# Extracted text

_____

Referring to FIG. 1, the tubing base 21 is threaded onto a mounting wire 23 and one end of 29 wire 23 is positioned in the tailstock chuck 25 which is tightened to hold the wire 23 firmly at one end. One way of making it easier to thread the tubing 21 onto the mounting wire 23 is to coat the wire with sodium bicarbonate which then acts as a lubricant when the tubing 21 is threaded onto the wire 23. The opposite end of wire 23 is affixed in the headstock chuck 27. Headstock chuck 27 is slideably mounted on shaft 29 by means of a key (not shown) fitted into a groove 31 on shaft 29. A spring 33 is attached between shaft 29 and chuck 27 and is adjusted to exert a pulling force (preferably about 10 pounds) on chuck 27 which is applied along wire 23.

_____

# Data shown
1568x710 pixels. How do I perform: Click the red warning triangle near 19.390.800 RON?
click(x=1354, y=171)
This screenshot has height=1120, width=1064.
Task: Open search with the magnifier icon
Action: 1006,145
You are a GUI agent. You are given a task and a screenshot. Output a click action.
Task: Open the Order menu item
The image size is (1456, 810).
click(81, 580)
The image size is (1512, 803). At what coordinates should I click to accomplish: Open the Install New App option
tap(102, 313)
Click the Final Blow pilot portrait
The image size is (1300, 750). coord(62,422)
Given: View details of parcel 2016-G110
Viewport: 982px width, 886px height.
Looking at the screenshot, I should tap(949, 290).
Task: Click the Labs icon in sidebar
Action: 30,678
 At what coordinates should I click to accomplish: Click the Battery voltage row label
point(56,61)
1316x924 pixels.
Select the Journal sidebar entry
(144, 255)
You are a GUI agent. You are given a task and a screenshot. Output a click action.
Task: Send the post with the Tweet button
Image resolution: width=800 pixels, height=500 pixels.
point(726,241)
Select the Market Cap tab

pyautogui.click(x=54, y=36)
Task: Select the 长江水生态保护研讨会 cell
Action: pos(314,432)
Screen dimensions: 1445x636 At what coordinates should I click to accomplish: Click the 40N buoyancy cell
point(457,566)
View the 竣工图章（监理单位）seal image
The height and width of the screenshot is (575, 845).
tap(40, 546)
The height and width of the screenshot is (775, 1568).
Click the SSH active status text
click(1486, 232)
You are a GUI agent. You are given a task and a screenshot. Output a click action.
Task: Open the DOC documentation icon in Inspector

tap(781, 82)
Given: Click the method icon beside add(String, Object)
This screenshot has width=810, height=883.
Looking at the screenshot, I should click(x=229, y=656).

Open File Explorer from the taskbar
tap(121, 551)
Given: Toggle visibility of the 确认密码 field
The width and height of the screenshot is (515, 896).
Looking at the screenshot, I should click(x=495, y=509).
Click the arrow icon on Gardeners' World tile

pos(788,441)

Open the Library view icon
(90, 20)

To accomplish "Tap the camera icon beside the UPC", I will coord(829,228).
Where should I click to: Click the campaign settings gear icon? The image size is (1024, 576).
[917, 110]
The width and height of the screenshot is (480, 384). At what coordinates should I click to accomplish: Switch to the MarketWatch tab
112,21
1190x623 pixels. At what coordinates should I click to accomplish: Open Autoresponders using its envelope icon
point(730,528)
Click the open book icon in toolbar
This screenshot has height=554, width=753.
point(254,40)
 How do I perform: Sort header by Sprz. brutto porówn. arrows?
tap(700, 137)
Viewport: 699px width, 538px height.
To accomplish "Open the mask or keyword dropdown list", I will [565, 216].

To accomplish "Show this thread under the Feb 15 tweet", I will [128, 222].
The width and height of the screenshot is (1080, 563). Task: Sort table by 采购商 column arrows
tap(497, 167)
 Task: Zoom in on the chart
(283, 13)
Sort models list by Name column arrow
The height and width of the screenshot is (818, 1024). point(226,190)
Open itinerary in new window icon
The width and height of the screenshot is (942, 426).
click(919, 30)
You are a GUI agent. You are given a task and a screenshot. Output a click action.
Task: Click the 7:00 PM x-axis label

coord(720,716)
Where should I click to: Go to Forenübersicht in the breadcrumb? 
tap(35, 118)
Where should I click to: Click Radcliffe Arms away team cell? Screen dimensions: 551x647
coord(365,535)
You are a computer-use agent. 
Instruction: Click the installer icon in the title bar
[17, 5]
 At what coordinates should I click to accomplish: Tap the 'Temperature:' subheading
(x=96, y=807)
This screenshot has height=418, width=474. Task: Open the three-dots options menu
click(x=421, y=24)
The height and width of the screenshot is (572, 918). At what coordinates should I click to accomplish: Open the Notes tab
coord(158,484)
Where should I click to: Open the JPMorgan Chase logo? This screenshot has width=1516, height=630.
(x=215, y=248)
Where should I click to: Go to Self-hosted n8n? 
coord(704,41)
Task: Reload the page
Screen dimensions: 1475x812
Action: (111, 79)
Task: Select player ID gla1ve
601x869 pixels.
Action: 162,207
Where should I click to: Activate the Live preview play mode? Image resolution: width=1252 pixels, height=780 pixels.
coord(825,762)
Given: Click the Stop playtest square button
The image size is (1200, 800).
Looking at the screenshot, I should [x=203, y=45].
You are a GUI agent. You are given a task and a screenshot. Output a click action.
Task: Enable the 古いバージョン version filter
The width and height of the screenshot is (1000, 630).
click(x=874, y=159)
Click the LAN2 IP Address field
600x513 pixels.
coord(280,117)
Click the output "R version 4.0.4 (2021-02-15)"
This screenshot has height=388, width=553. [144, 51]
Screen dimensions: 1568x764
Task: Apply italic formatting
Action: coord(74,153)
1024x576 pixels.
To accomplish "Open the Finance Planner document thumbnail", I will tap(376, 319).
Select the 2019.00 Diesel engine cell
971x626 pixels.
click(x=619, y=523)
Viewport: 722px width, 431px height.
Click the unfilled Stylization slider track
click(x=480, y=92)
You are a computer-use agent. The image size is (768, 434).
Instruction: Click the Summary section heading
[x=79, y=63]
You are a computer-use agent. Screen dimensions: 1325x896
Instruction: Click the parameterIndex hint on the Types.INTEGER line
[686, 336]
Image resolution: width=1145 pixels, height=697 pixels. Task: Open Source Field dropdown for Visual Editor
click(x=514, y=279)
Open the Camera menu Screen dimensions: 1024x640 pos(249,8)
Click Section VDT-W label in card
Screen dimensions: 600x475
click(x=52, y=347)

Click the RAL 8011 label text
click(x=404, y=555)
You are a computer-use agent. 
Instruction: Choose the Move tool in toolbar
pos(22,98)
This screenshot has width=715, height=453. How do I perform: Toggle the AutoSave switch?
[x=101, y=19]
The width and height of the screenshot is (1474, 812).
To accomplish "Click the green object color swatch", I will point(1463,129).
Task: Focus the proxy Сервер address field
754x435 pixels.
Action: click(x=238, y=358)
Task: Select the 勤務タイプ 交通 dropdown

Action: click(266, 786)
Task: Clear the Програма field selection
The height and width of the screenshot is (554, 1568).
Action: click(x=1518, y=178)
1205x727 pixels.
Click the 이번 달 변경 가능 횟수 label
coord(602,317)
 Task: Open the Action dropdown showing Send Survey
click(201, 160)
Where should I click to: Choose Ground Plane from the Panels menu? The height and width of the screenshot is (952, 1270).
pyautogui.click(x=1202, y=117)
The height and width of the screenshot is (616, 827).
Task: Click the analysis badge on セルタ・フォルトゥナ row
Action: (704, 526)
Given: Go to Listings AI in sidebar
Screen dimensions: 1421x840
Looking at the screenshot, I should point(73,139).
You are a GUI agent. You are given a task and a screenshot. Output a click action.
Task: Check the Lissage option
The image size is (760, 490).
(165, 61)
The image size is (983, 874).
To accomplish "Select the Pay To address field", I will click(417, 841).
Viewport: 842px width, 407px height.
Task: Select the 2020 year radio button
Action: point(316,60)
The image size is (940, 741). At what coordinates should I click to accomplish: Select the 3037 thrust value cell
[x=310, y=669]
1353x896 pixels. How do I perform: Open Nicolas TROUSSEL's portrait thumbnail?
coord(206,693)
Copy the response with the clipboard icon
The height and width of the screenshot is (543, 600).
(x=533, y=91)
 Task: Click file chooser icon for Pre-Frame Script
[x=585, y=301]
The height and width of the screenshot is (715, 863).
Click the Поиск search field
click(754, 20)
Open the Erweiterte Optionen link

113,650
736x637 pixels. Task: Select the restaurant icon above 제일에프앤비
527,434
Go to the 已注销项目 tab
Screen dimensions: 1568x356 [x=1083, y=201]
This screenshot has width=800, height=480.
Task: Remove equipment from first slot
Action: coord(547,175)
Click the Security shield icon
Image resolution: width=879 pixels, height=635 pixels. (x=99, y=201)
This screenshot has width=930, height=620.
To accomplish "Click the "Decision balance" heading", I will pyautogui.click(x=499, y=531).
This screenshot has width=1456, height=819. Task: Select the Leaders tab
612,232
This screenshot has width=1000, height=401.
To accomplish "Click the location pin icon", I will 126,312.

_____

Copy out, word for word, the entire passage above about threading the tubing base onto a mounting wire held between the tailstock and headstock chucks.

# Task output
Referring to FIG. 1, the tubing base 21 is threaded onto a mounting wire 23 and one end of 29 wire 23 is positioned in the tailstock chuck 25 which is tightened to hold the wire 23 firmly at one end. One way of making it easier to thread the tubing 21 onto the mounting wire 23 is to coat the wire with sodium bicarbonate which then acts as a lubricant when the tubing 21 is threaded onto the wire 23. The opposite end of wire 23 is affixed in the headstock chuck 27. Headstock chuck 27 is slideably mounted on shaft 29 by means of a key (not shown) fitted into a groove 31 on shaft 29. A spring 33 is attached between shaft 29 and chuck 27 and is adjusted to exert a pulling force (preferably about 10 pounds) on chuck 27 which is applied along wire 23.